The Great Migration radically transformed Chicago, both politically and culturally.
Between 1900 and 1910, the African-American population grew quickly in Chicago. Much of the growth can be attributed to the Chicago Defender, an African American newspaper, providing copies to train porters to distribute in southern states. The newspaper would highlight employment opportunities and offers to help new migrants to get settled. Many churches were involved with this effort, and southern blacks jumped on the chance to remove themselves from their hostile environments.
Most blacks were restricted to the South Side of Chicago, a racially designated and segregated area. This is one of the reasons the black belt region started. When blacks moved into other non-black areas, they were often confronted with racial hostility and brutality. To date, the South Side remains the core of the black community, although the neighborhoods have expanded beyond the original borders, with significant populations on the west-side of Chicago and the southernmost suburbs.From 1910-1940, most of the new residents had come from southern rural areas with skills often too low to qualify for big-city jobs. They mostly had been farm workers and laborers in the South. Most were poorly educated due to the inferior schools set aside for them. The new migrants took advantage of the better schooling in Chicago and made a lot of progress. After 1940, most blacks had been exposed to city living in the south and came with better skills and education. They were the most ambitious, better educated with more urban skills to apply to their new homes.
The Black Belt
The South Side was known as the Black Belt and was inhabited by almost 75% of Chicago’s African American population. The area consisted of run down buildings, abandoned by their former white owners. Discrimination affected their choice of housing.
However, there were distinct areas based on income, with more affluent African Americans living further south of their lower-income brethern.Business
Many of the new residents were tied to domestic service and other manual labor jobs. A handful were small business owners and professionals. Over time, a small, but growing, number of people were able to obtain city jobs, which helped to expand the professional class. Fighting employment discrimination was an ongoing struggle for African Americans in Chicago. Many companies restricted the hiring and placement of blacks. It was not unusual to see signs that said “We don’t hire Negros.”

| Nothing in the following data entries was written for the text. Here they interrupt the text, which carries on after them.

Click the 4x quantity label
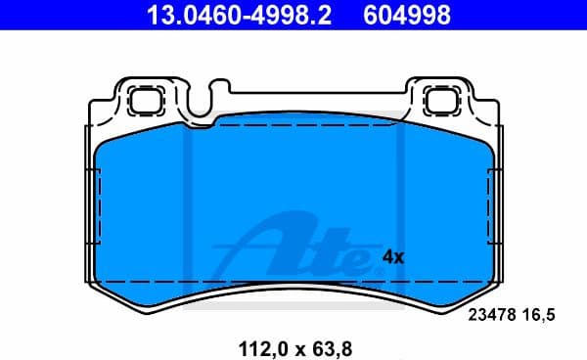pos(392,257)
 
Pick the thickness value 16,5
pos(543,314)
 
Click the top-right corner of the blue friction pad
pos(484,137)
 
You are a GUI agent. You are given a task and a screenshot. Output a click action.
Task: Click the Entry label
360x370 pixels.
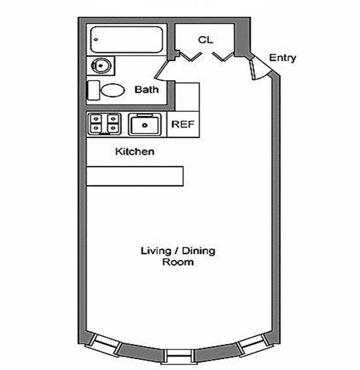[283, 58]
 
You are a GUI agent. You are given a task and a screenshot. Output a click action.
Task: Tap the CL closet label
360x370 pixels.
[205, 40]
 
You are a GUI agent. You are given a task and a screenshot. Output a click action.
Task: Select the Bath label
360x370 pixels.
[147, 90]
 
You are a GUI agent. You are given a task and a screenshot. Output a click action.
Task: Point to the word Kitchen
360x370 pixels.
[135, 152]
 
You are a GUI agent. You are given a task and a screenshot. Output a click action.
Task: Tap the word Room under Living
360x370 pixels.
[178, 262]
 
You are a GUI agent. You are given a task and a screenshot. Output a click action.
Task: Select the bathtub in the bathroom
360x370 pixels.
[126, 40]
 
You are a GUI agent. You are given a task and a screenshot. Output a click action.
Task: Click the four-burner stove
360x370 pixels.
[104, 123]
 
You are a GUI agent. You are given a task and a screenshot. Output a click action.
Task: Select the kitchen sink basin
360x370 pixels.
[144, 124]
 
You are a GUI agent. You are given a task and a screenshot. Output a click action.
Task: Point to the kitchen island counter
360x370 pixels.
[135, 176]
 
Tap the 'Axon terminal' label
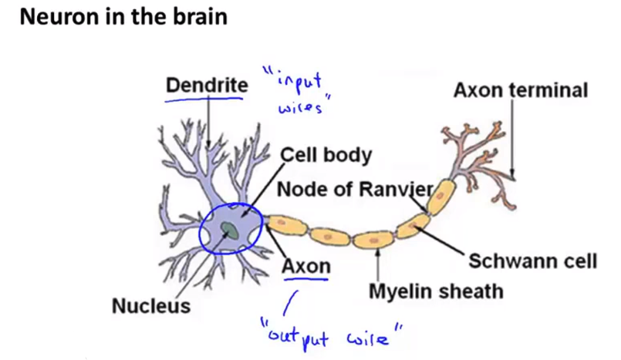pos(519,90)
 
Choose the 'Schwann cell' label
pos(532,261)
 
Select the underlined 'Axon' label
pos(306,266)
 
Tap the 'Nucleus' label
pos(151,306)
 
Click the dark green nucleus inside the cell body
pos(228,228)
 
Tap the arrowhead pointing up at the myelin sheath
pos(378,252)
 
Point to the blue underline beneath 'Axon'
pos(306,278)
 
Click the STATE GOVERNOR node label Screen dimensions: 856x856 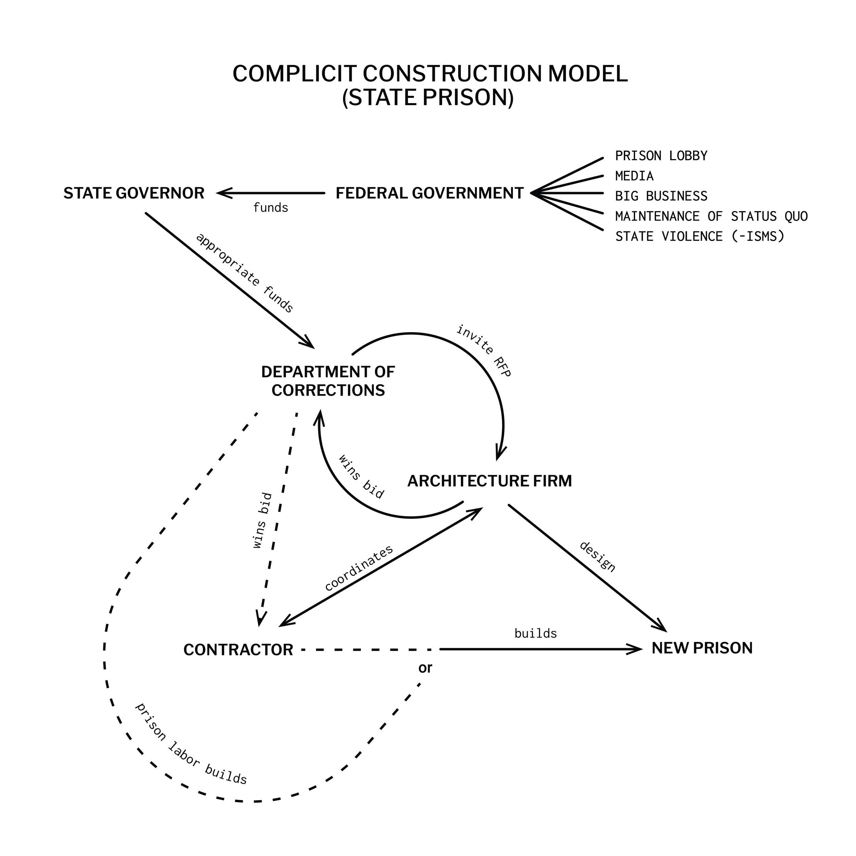[134, 193]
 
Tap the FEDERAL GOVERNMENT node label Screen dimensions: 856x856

The migration expanded the market for African American business. “The most notable breakthrough in black business came in the insurance field. There were four major insurance companies founded in Chicago. Then, in the early twentieth century, service establishments took over. The African-American market on State Street during this time consisted of barber shops, restaurants, pool rooms, saloons, and beauty salons. African Americans used these trades to build their own communities. These shops gave the blacks a chance to establish their families, earn money, and become an active part of the community.
Achievement
In the early 20th century many prominent African Americans were Chicago residents, including Republican and later Democratic congressman William L. Dawson, America’s most powerful black politician and boxing champion Joe Louis. America’s most widely read black newspaper, the Chicago Defender, was published in Chicago and circulated in the South as well.
After long efforts, in the late 1930s, workers organized across racial lines to form the United Meatpacking Workers of America. By then, the majority of workers in Chicago’s plants were black, but they succeeded in creating an interracial organizing committee. It succeeded in organizing unions both in Chicago and Omaha, the city with the second largest meatpacking industry. This union belonged to the Congress of Industrial Organizations (CIO), which was more progressive than the American Federation of Labor.
They succeeded in lifting segregation of job positions. For a time, workers achieved living wages and other benefits, leading to blue collar middle-class life for decades. Some blacks were also able to move up the ranks to supervisory and management positions. The CIO also succeeded in organizing Chicago’s steel industry.Blacks began to win elective office in local and state government. The first blacks had been elected to office in Chicago in the late 19th c., decades before the Great Migrations.